━━ Material for this task ━━

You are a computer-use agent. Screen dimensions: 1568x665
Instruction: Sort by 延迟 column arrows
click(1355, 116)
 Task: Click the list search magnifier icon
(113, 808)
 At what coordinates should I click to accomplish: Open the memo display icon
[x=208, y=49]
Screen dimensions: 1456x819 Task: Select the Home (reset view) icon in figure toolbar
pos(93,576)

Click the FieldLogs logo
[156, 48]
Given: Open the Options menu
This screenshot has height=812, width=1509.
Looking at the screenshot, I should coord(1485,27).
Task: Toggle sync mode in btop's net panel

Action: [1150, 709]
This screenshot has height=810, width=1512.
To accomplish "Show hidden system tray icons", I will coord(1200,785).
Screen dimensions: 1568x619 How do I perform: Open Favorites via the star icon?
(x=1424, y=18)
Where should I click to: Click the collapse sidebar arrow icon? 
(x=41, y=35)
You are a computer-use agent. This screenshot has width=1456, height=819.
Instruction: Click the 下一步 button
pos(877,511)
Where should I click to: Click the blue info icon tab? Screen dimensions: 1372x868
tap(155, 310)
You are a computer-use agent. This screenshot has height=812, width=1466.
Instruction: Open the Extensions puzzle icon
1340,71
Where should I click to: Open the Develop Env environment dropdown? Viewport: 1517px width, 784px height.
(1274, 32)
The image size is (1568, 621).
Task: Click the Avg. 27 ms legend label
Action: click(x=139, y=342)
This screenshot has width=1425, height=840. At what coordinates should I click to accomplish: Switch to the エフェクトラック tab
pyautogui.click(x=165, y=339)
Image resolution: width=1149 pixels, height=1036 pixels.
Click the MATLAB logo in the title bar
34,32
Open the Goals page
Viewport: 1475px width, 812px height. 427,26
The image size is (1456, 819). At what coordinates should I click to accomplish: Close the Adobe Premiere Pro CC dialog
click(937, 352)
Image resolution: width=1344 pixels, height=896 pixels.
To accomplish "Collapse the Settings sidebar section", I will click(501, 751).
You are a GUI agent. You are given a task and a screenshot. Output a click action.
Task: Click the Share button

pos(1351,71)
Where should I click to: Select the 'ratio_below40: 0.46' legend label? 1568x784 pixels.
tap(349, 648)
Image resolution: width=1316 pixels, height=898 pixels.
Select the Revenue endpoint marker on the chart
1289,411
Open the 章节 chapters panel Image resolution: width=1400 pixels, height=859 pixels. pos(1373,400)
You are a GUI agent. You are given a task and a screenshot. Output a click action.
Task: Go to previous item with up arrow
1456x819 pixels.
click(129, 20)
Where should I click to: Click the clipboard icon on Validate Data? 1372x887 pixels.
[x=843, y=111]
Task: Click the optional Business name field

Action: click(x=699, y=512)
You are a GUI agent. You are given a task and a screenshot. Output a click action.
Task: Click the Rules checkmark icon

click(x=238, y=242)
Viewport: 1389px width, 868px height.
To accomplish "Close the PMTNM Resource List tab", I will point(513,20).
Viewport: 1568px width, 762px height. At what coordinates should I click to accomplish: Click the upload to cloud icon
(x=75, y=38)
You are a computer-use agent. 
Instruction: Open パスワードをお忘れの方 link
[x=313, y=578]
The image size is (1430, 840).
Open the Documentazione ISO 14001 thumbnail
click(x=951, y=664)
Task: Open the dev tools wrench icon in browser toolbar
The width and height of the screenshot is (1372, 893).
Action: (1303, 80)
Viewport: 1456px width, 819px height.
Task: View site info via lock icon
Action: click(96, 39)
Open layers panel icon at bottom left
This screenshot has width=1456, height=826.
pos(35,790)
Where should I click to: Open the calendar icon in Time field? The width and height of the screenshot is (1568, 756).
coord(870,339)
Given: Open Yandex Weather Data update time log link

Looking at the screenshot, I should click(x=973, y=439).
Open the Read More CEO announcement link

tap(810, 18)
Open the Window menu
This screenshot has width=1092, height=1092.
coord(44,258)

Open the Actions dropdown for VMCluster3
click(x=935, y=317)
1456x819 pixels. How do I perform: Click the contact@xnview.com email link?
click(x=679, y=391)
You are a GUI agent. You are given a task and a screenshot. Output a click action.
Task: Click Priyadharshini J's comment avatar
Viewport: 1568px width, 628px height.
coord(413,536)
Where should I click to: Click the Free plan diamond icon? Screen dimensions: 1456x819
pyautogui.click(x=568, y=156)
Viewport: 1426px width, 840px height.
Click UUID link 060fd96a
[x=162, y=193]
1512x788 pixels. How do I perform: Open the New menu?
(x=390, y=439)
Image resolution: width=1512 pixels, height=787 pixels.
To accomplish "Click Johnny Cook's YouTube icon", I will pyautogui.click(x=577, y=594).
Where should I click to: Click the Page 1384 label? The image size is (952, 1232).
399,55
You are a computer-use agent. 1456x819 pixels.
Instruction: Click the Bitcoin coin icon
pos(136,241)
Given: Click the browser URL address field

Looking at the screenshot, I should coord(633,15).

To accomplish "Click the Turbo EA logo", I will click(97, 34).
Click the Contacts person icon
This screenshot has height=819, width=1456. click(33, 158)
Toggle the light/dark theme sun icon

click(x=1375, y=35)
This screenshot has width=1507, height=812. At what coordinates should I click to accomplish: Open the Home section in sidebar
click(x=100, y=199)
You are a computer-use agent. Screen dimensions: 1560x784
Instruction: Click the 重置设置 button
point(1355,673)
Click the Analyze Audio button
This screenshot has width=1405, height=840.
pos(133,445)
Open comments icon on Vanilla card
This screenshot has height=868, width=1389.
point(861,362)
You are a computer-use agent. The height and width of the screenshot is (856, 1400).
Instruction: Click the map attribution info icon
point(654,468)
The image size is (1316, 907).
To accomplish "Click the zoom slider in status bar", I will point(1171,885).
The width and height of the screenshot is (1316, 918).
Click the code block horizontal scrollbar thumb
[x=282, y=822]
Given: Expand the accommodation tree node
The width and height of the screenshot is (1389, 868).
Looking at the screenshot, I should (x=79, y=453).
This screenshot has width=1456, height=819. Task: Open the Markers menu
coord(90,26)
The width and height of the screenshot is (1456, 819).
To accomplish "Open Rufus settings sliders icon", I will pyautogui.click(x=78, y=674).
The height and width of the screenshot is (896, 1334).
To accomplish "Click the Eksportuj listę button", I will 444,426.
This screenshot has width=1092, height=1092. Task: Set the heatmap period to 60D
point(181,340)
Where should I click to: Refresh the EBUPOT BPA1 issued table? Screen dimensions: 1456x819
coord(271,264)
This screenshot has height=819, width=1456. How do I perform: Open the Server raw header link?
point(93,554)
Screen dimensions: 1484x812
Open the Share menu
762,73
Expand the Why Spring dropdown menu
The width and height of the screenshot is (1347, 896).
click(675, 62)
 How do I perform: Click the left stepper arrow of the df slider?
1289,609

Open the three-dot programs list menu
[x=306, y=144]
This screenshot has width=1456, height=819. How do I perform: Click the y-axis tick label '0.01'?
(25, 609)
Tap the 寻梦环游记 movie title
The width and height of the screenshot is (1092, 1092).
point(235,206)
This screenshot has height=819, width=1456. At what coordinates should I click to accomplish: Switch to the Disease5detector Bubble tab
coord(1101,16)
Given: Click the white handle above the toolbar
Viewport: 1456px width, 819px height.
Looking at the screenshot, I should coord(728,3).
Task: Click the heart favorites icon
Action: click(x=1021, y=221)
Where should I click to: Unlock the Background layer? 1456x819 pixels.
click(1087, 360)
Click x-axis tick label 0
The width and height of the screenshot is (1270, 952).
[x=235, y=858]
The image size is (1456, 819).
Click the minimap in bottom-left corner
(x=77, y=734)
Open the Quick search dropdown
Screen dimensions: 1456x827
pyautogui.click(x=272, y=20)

━━━

→ Work request
In your answer, include only the lines above starting at the line that holds "Task: Click Priyadharshini J's comment avatar" and ending at the line that holds "You are a computer-use agent. 1456x819", copied exactly.

→ Answer to the exercise
Task: Click Priyadharshini J's comment avatar
Viewport: 1568px width, 628px height.
coord(413,536)
Where should I click to: Click the Free plan diamond icon? Screen dimensions: 1456x819
pyautogui.click(x=568, y=156)
Viewport: 1426px width, 840px height.
Click UUID link 060fd96a
[x=162, y=193]
1512x788 pixels. How do I perform: Open the New menu?
(x=390, y=439)
Image resolution: width=1512 pixels, height=787 pixels.
To accomplish "Click Johnny Cook's YouTube icon", I will pyautogui.click(x=577, y=594).
Where should I click to: Click the Page 1384 label? The image size is (952, 1232).
399,55
You are a computer-use agent. 1456x819 pixels.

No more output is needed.